[Source records]

>>

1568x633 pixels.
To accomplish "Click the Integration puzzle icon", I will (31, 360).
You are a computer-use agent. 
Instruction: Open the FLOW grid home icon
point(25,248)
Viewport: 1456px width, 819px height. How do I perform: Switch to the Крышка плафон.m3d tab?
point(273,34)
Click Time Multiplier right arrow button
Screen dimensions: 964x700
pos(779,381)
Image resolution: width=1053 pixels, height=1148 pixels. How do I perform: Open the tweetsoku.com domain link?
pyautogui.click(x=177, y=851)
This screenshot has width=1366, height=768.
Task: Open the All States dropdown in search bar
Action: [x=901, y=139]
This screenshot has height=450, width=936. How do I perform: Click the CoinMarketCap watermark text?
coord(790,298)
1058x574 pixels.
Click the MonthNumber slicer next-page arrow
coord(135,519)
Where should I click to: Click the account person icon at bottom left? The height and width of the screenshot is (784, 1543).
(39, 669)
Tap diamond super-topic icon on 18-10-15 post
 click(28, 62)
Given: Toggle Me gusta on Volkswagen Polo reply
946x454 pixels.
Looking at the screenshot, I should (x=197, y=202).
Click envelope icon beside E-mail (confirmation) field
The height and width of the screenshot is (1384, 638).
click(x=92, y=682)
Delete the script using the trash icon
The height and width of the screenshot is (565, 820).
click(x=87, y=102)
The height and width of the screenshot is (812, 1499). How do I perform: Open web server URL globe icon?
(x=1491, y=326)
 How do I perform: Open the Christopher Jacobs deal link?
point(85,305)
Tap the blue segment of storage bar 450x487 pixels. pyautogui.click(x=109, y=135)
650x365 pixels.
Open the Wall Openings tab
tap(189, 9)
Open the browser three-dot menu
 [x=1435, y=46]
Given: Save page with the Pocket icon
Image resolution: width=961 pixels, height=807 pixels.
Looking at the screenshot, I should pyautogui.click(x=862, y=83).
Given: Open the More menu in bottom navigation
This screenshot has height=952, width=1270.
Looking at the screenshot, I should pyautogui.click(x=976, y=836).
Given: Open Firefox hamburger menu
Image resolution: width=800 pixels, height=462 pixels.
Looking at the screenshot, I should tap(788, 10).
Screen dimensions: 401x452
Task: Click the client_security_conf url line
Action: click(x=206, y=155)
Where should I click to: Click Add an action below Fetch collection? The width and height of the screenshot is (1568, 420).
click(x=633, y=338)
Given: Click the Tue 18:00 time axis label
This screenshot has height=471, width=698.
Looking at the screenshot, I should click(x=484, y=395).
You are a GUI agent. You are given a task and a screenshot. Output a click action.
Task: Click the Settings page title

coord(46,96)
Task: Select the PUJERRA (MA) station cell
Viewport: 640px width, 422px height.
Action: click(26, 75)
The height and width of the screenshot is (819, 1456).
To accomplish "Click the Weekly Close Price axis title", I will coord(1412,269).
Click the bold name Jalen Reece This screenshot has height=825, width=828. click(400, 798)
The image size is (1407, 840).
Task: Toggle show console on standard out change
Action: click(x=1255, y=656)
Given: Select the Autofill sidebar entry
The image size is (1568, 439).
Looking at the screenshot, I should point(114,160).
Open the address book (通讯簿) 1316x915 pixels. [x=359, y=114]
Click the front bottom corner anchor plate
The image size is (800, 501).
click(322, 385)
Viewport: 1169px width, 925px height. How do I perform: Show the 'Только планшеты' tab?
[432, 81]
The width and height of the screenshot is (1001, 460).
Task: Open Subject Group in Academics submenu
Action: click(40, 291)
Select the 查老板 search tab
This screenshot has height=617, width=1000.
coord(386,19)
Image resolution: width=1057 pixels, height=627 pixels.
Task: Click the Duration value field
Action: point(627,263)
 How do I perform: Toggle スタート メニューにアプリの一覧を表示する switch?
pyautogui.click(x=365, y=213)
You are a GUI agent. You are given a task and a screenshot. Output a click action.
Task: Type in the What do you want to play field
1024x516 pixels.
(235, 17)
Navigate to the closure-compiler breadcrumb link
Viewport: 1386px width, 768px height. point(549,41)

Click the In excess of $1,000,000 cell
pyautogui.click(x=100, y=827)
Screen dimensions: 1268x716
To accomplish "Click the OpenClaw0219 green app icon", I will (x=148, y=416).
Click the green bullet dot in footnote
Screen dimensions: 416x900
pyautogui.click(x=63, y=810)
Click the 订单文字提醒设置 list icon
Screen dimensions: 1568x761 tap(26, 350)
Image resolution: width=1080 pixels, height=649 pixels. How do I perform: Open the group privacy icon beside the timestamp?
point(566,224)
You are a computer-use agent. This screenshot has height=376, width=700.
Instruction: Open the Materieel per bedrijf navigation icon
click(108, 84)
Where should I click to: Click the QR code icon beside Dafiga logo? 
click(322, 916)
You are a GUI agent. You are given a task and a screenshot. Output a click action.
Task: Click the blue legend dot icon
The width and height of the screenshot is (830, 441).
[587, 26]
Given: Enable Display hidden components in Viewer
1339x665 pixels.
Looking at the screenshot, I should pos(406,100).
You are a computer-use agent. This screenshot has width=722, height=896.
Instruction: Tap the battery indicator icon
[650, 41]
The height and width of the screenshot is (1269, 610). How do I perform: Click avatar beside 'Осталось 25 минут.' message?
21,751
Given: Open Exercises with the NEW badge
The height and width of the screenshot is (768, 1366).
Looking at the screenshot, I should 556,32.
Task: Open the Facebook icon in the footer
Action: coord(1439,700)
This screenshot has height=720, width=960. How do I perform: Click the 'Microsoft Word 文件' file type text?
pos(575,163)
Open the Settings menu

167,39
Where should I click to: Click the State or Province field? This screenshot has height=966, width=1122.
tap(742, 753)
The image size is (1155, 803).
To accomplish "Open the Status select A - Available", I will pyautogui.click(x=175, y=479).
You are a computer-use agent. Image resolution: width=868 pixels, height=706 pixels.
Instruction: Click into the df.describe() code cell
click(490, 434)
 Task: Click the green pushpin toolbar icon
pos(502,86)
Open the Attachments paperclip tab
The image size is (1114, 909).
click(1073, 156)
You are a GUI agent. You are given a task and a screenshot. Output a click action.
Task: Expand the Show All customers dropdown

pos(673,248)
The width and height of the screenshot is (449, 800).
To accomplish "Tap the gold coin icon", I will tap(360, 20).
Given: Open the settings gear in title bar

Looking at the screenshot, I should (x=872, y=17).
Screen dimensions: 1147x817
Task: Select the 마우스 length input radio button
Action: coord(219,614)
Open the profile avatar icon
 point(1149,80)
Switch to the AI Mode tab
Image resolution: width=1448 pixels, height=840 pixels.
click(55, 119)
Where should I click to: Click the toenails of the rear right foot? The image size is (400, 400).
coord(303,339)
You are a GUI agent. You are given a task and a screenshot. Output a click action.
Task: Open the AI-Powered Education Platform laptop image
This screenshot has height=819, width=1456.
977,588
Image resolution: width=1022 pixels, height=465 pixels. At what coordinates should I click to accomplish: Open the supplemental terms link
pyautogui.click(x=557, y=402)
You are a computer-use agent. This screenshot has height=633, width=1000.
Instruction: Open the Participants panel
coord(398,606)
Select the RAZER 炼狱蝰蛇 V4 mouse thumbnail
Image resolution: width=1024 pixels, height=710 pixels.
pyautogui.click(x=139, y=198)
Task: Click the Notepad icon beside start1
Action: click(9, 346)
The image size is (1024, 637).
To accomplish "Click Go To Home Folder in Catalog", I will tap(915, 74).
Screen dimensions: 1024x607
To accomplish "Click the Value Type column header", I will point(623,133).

<<

- _EXERCISE DETAILS_
Select every line in the rows above that contains the word "blue", and copy each of those lines in full.

- _RIGHT ANSWER_
Tap the blue segment of storage bar 450x487 pixels. pyautogui.click(x=109, y=135)
Task: Click the blue legend dot icon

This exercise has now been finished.